(Collected data entries)
☆ ☆ ☆ ☆ ☆

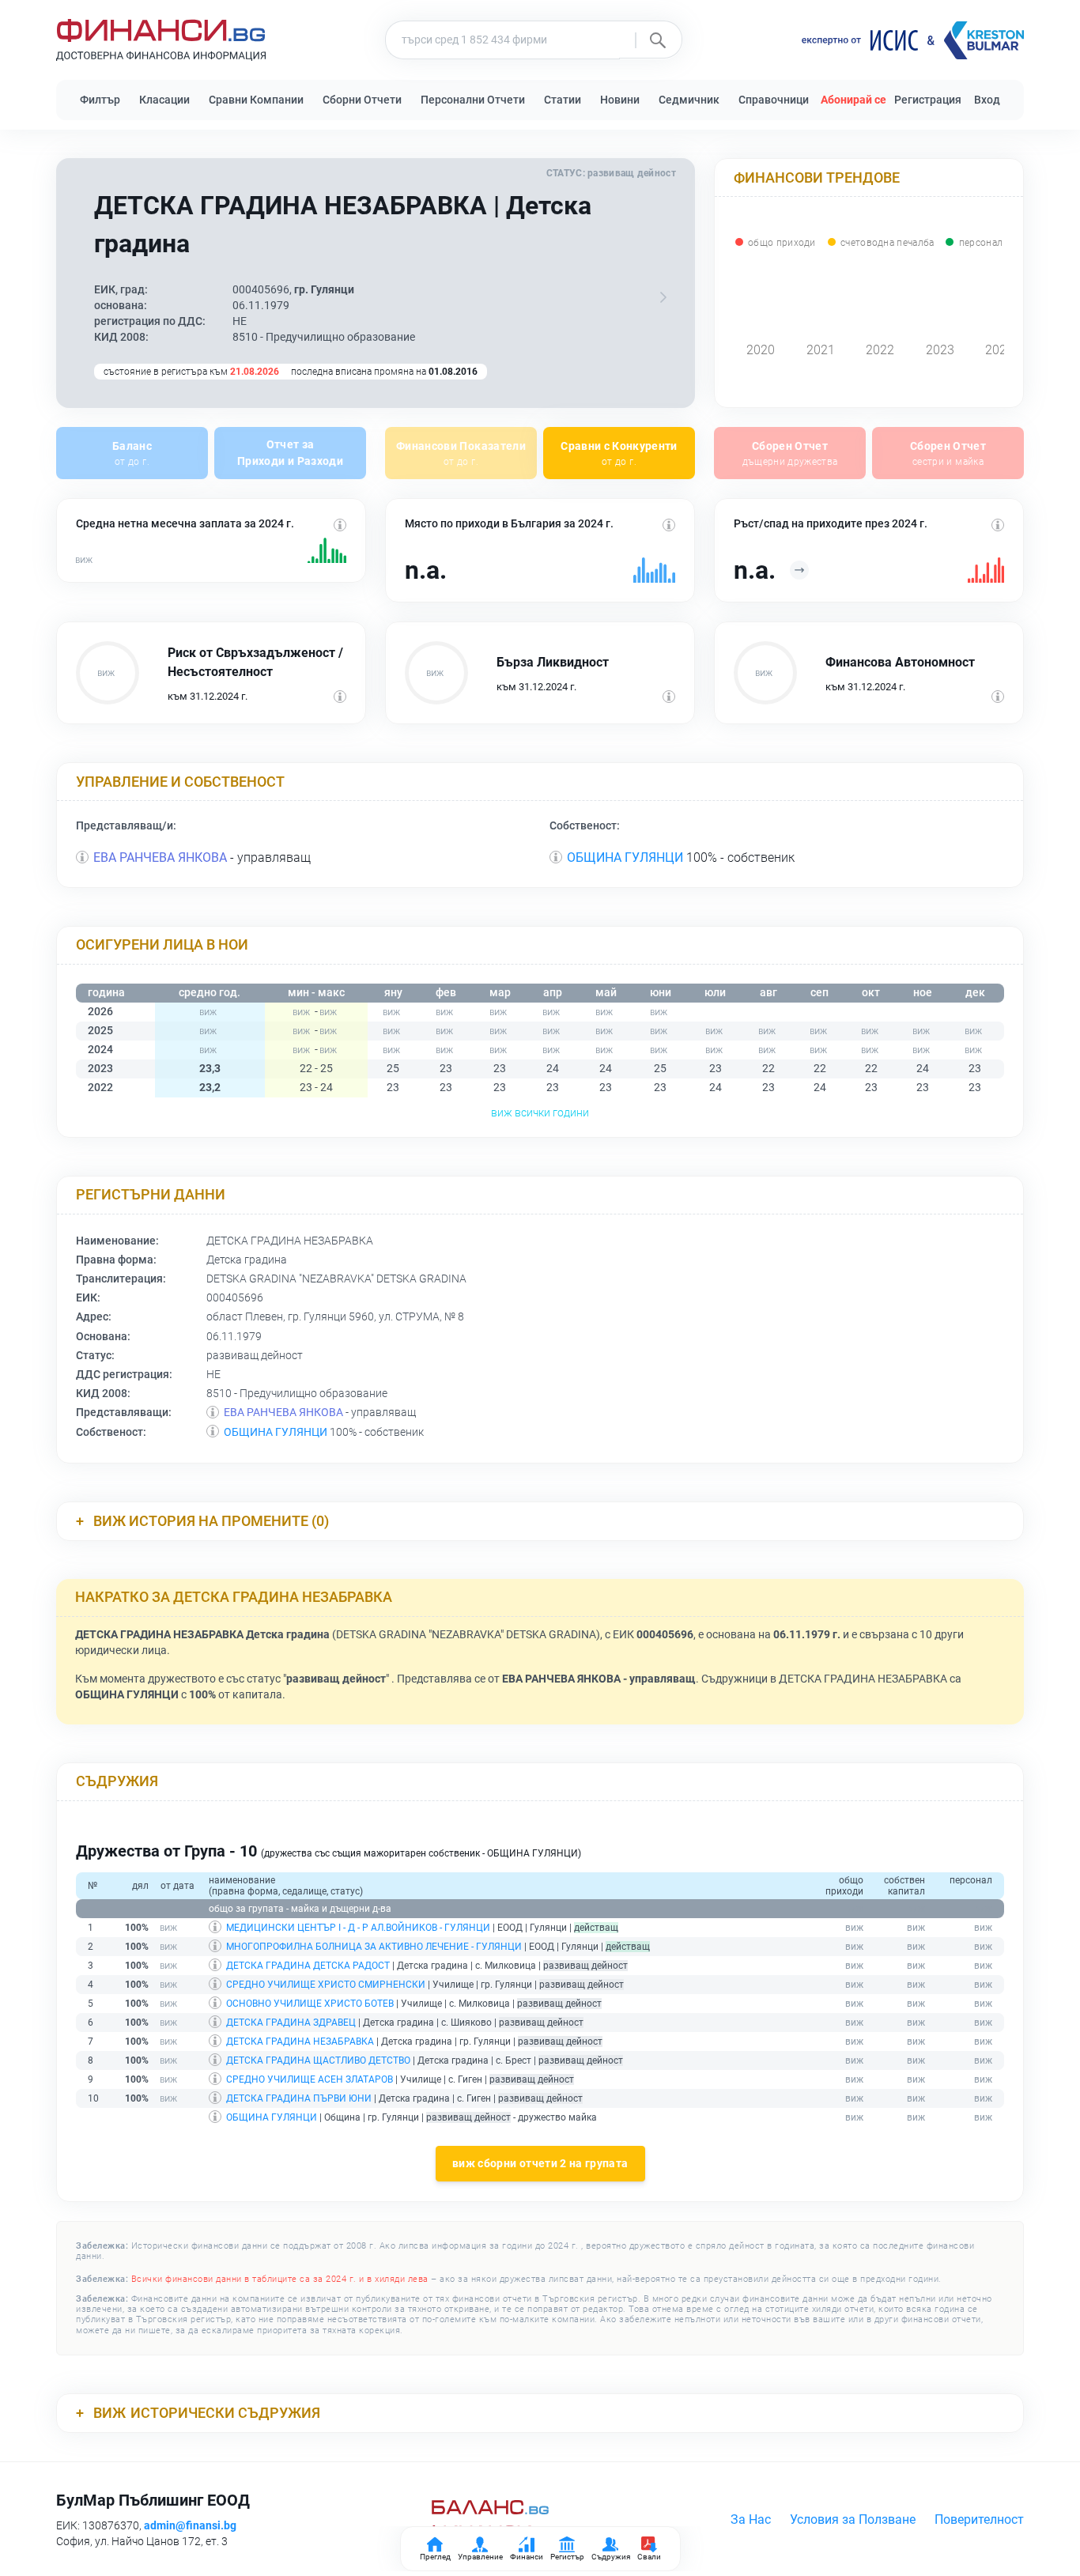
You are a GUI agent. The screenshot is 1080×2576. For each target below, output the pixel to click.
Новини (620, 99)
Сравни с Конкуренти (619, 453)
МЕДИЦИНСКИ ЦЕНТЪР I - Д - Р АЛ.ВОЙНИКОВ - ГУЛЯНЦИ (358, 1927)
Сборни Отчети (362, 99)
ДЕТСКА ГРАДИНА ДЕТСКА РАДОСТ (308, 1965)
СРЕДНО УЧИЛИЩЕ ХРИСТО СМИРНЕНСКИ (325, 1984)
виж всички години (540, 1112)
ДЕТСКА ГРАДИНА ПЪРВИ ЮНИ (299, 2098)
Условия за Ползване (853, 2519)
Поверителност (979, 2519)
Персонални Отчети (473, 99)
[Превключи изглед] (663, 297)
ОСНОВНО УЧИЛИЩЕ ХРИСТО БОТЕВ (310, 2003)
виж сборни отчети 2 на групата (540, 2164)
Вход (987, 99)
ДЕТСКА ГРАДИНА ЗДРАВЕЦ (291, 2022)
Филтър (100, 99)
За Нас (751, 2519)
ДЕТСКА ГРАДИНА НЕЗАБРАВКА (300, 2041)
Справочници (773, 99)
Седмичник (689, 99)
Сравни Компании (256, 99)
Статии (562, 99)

☆ ☆ ☆ ☆ ☆

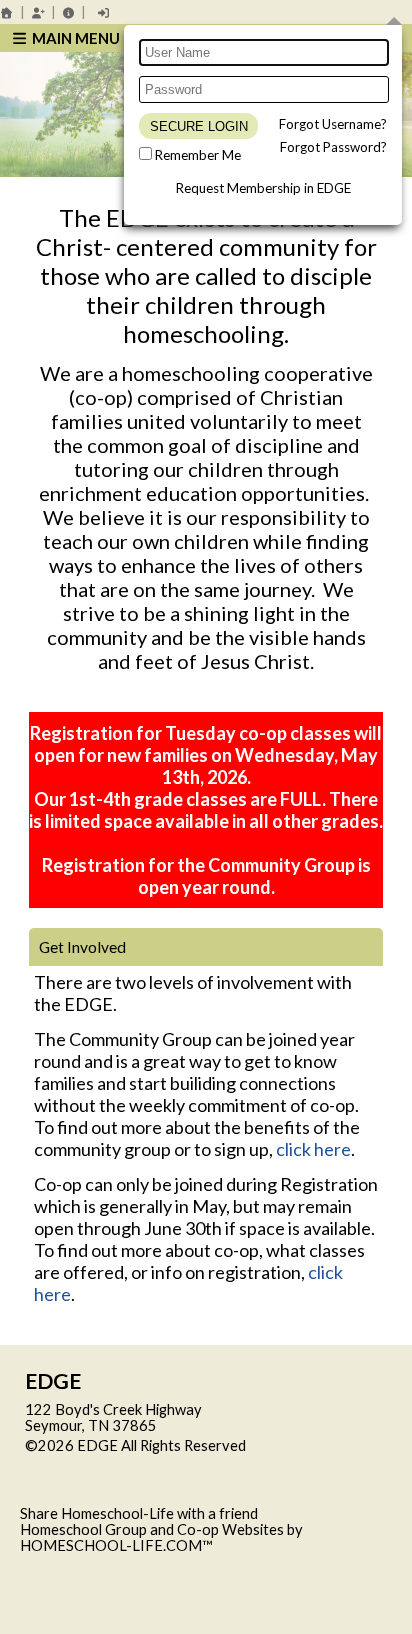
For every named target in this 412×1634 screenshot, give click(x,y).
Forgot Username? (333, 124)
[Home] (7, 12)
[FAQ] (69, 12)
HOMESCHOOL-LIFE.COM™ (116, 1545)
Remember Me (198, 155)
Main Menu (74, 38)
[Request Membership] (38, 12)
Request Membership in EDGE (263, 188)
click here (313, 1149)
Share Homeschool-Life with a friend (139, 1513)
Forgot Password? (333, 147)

☆ ☆ ☆ ☆ ☆

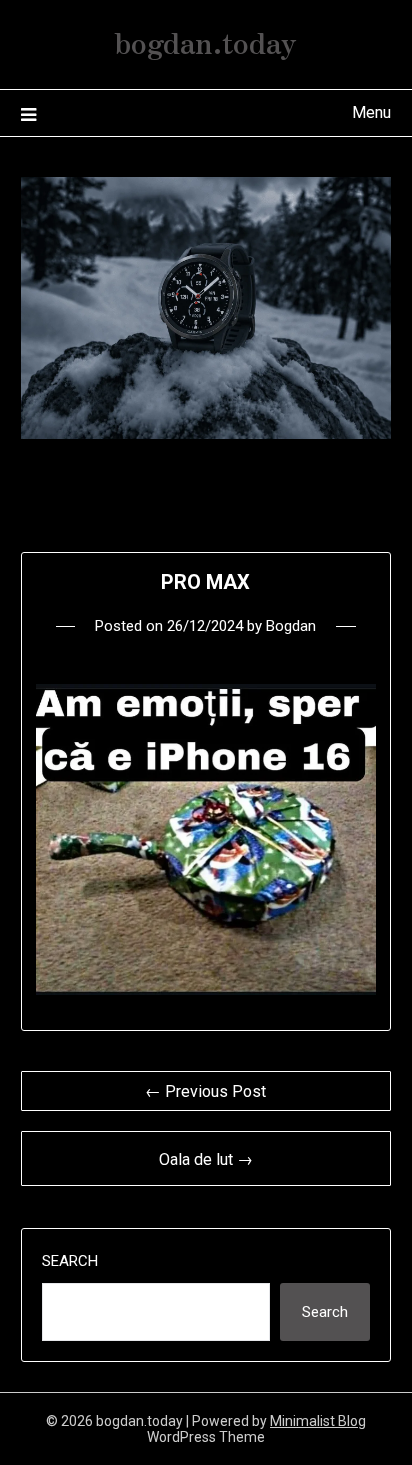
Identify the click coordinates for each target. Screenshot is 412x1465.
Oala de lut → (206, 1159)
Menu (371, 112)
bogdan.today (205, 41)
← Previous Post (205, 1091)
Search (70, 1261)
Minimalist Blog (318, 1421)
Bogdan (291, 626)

☆ ☆ ☆ ☆ ☆

## Description of the task
In the records above, locate each line with the word "ГРАДИНА". Copy all such lines.

## Exercise result
ДЕТСКА ГРАДИНА ДЕТСКА РАДОСТ (308, 1965)
ДЕТСКА ГРАДИНА ПЪРВИ ЮНИ (299, 2098)
ДЕТСКА ГРАДИНА ЗДРАВЕЦ (291, 2022)
ДЕТСКА ГРАДИНА НЕЗАБРАВКА (300, 2041)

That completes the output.